SoC = System On a Chip Simply an IC that includes a processing core (e.g. a microprocessor of some sort) and all other logic needed to construct a working system integrated into the chip with the processing core excluding memory. In the case of a computer SoC it would have a processor, communication and expansion busses alongside at the least the basic needed I/O like video and mass media controllers like IDE and USB. A media player SoC would be similar but feature media decoders and no bus interfaces etc. What differentiates a SoC from a microcontroller is that the latter is usually completely self-contained with having all or most memory needed on board and that they seldom have fully specified I/O.
Soundbar An elongated strip intended to be hung beneath televisions that contains loudspeakers and amplifiers to drive them, is intended as a minimalist replacement for a home theatre audio system especially where people do not want speakers as part of the décor and some models feature synthesised surround sound capabilities. As the small size of the soundbar means that accurate bass reproduction is not possible it is common to see them come with either a subwoofer or feature electronic bass enhancement. It is getting quite common for soundbars to feature multimedia player docking systems as well.
Sound Reinforcement Traditionally this term was used for exactly what it states, i.e. the amplification of audio signals in a "live" situation, be that a sound system for a live concert or a theatre of any sort, or a Public Announcement type system etc. In the last few decades the usage of the term has expanded to include most sound installations both permanent and portable, and in practice covers almost any type of sound system installation except those used in homes and recording studios.

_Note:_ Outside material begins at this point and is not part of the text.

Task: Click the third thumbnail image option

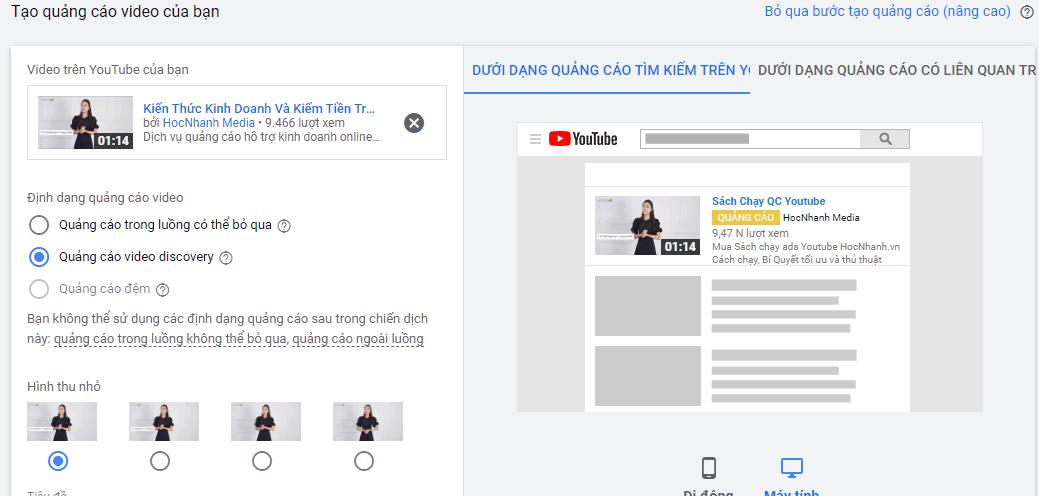Action: [265, 422]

S/PDIF = Sony/Philips Digital Interface A serial digital audio interface cooked up by Sony and Philips when they were designing the Compact Disc, it only offers basic transfers of an audio signal with no provision for synchronisation or error correction (will need an external Wordclock for sync capability) and thus is prone to problem such as Jitter.
The standard provides for transfers using an coaxial cable terminating in a common RCA connector but Toshiba introduced an optical variant called simply Toshiba Link or more commonly TOSLINK that uses an optical glass fibre cable as a medium, while theoretically the optical option should be the better choice the coaxial variant gives better results in real life situations for a variety of reasons, however since the Toslink variant electrically isolates the devices from one another it is often a better choice in complex systems that suffer from ground loops and other related problems.
TOSLINK is sometimes referred to as an AT&T or ATT interface but in actuality that is just the name of the connector itself which in turn is named after its inventor American Telephone & Telegraph, and this name should not be used to denote the interface. Not to be confused with SDIF, another digital audio interconnection standard.
There is no hard definition of the bit width of S/PDIF due to legacy issues but most older devices only understand 16 bit @ 44.1kHz signals although understanding of 48kHz signals in not uncommon in converters built after 1990 (due to DAT) and the capacity to understand 20 bit wide signals is expected in later variants of the standard, larger word widths are very rare but possible. S/PDIF is also not a consumer variant of AES/EBU as is frequently stated, it predates it by a number of years, i.e. the AES/EBU standard is a derivative of S/PDIF, some people diffrenciate between pre-standard and post standard by using S-PDIF for the pre-standard and S/PDIF for devices that conform to the IEC standard, but that is frankly confusing for most people.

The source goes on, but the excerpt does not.